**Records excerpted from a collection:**
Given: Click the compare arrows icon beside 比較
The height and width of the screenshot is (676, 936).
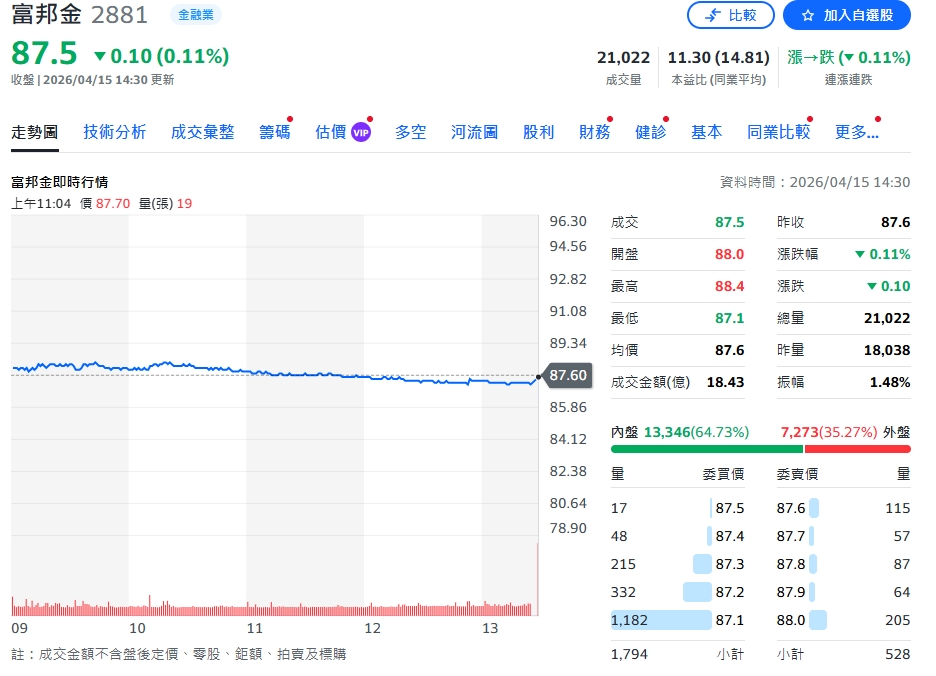Looking at the screenshot, I should coord(712,15).
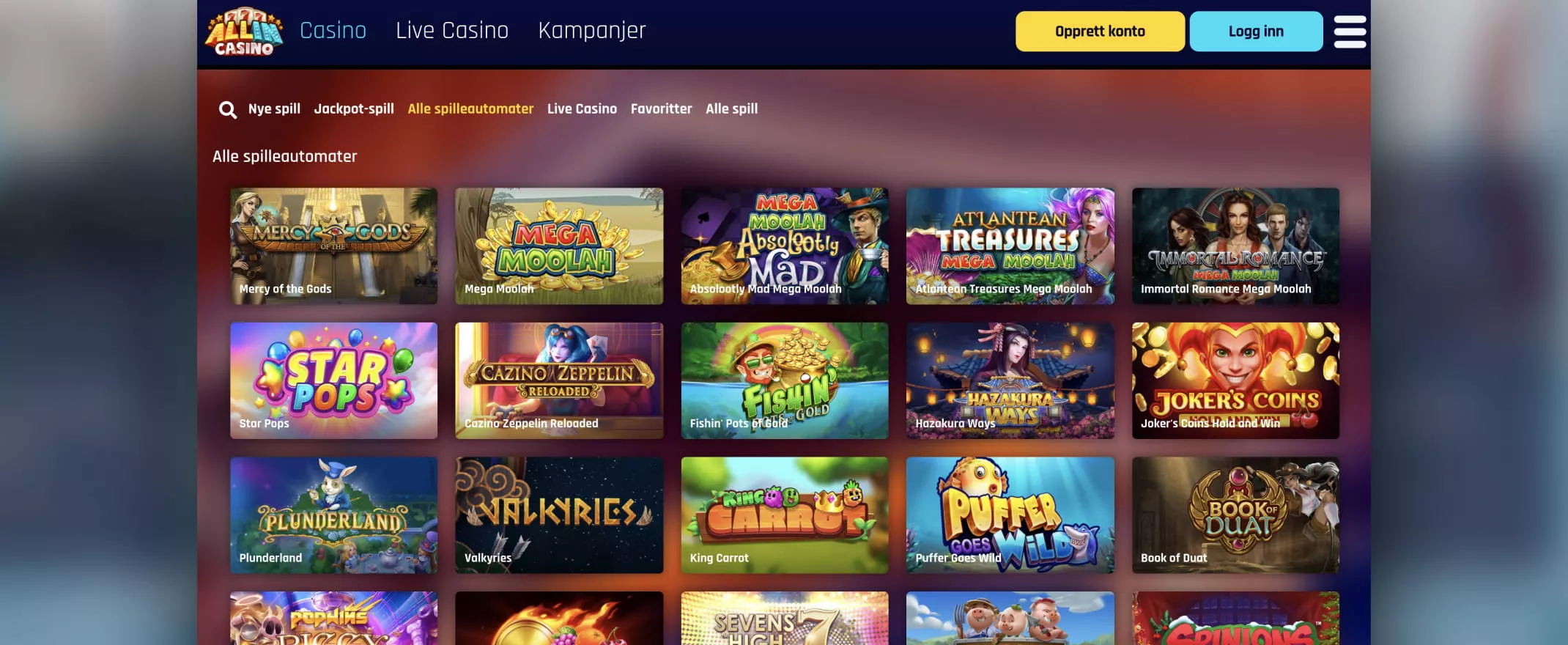This screenshot has width=1568, height=645.
Task: Click the All In Casino logo
Action: [x=244, y=32]

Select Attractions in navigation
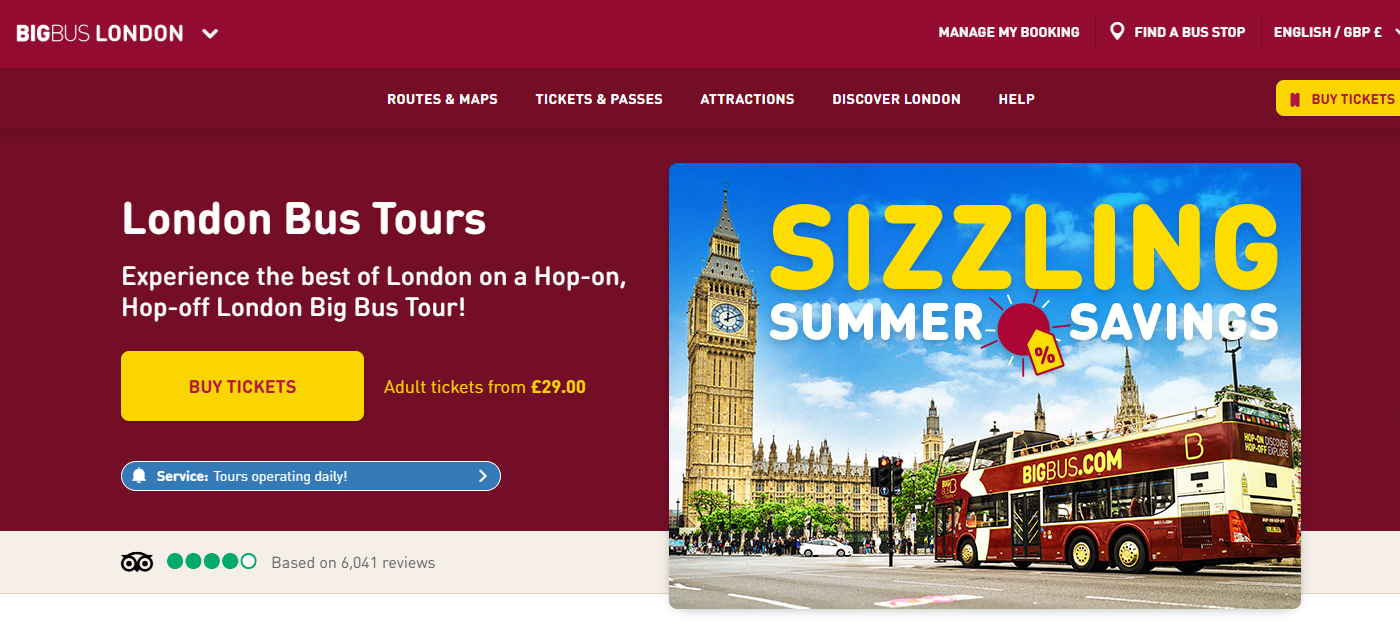pos(747,99)
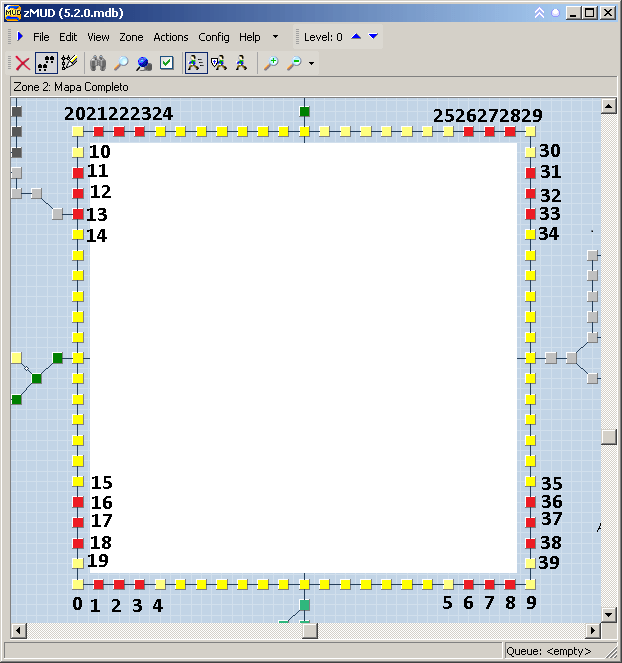The height and width of the screenshot is (663, 622).
Task: Click the globe zone overview icon
Action: click(144, 63)
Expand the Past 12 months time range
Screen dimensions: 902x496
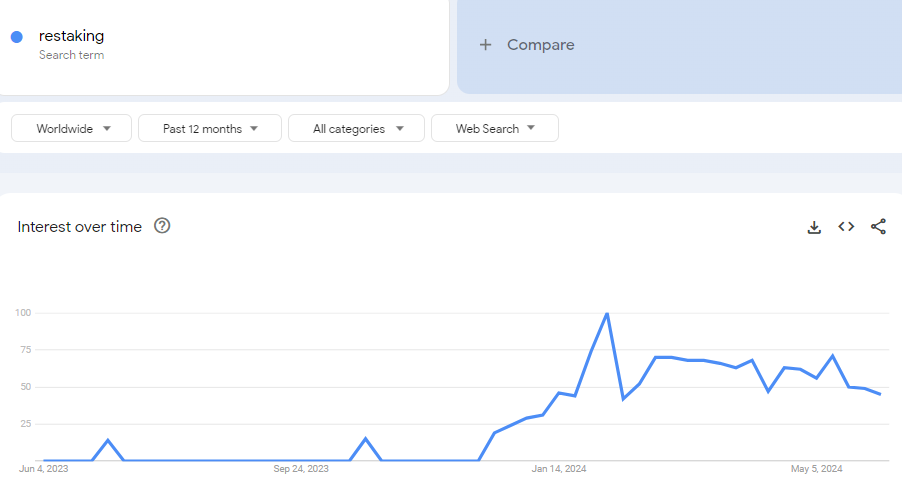pyautogui.click(x=210, y=129)
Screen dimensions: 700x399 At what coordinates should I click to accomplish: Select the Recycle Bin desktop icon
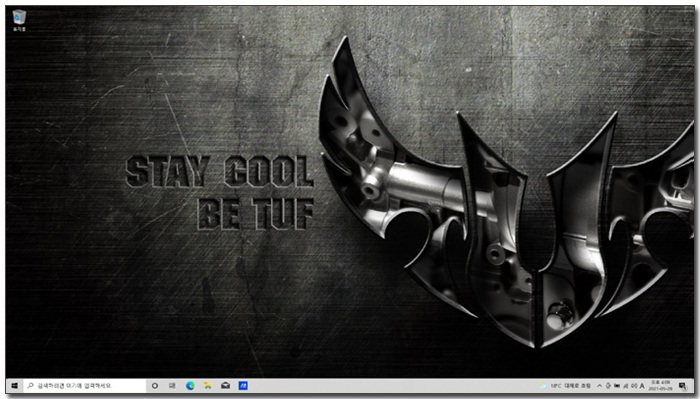19,21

**Problem to work on:** Return each entry exactly as it stands above, apart from any images.

**Solution below:**
Given: Click the compare arrows icon beside 比較
The height and width of the screenshot is (676, 936).
Looking at the screenshot, I should coord(712,15).
This screenshot has width=1568, height=645.
Task: Click the All In Casino logo
Action: [x=244, y=32]

Select Attractions in navigation
pos(747,99)
The height and width of the screenshot is (663, 622).
Task: Click the globe zone overview icon
Action: click(144, 63)
Expand the Past 12 months time range
Screen dimensions: 902x496
pyautogui.click(x=210, y=129)
Screen dimensions: 700x399 At what coordinates should I click to accomplish: Select the Recycle Bin desktop icon
19,21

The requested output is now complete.